UF closes to celebrate Juneteenth
The University of Florida will be closed on Monday, June 19 in recognition of Juneteenth.
The holiday commemorates the news of the Emancipation Proclamation freeing enslaved African Americans reaching Texas in 1865, nearly two years after the proclamation was issued, according to the White House’s Proclamation on Juneteenth Day of Observance, 2021.
The day became an official holiday in 2021 and is the first time a federal holiday has been added since Martin Luther King Jr. Day in 1983.
“When a holiday that is celebrating the experiences of African Americans gets recognized by the federal government, it is saying our history is intertwined,” said Riché J. Daniel Barnes, associate professor of anthropology in African American studies. “Dr. King’s birthday becoming a holiday is saying that he is not just an African American hero but is also an American hero.”
Barnes, who is African American, said she celebrated Juneteenth with a community barbecue while growing up. Party-goers dressed in red, drinking punch and eating red velvet cake, to represent the blood shed throughout enslavement.
Barnes grew up celebrating the emancipation on two different occasions — Juneteenth and Watch Night. She and her family would go to church service every New Years Eve to celebrate what some call Emancipation Eve to remember the enslaved African Americans awaiting the Emancipation Proclamation, which was issued on New Years Day 1863.
“This obviously gives another reason to be off in the summer and another reason to have a cookout or to have a festival for people in a community regardless of race and ethnicity,” she said. “We can all come together and have fun.”
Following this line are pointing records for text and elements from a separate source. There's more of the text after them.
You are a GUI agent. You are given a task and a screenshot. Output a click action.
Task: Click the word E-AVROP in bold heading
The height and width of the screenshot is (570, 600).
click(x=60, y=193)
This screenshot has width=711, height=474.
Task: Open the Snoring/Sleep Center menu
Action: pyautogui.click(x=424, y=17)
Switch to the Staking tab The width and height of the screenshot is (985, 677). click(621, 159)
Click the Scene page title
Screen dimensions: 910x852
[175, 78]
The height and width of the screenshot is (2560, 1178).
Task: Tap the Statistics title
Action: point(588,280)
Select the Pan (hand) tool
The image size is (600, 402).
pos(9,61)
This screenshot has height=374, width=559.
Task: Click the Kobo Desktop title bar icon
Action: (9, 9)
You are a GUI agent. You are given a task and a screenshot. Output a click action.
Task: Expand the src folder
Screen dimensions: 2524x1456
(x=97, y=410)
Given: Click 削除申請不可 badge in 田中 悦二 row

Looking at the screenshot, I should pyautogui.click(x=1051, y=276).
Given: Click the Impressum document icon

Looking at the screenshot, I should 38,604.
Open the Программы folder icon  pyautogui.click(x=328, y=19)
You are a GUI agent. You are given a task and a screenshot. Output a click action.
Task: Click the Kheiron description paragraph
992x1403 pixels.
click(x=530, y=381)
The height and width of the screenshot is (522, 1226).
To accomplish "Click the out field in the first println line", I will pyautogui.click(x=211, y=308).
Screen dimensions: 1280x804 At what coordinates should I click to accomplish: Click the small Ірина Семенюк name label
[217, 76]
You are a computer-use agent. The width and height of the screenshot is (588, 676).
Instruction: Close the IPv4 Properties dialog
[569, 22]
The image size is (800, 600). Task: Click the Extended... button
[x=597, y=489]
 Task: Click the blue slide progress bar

The City of Gainesville began their celebration on May 20, Florida’s Emancipation Day, and will go until Juneteenth with events like a breakfast and a festival.
“With the federal government acknowledging this holiday, I believe this brings us closer to a much more thorough telling of the history of this country,” she said. “It’s something that we all should want, and it is an acknowledgment that the United States was formed by a lot of different people. Whether it happened for good reasons or bad reasons, it happened. It needs to be acknowledged, taught, and celebrated.”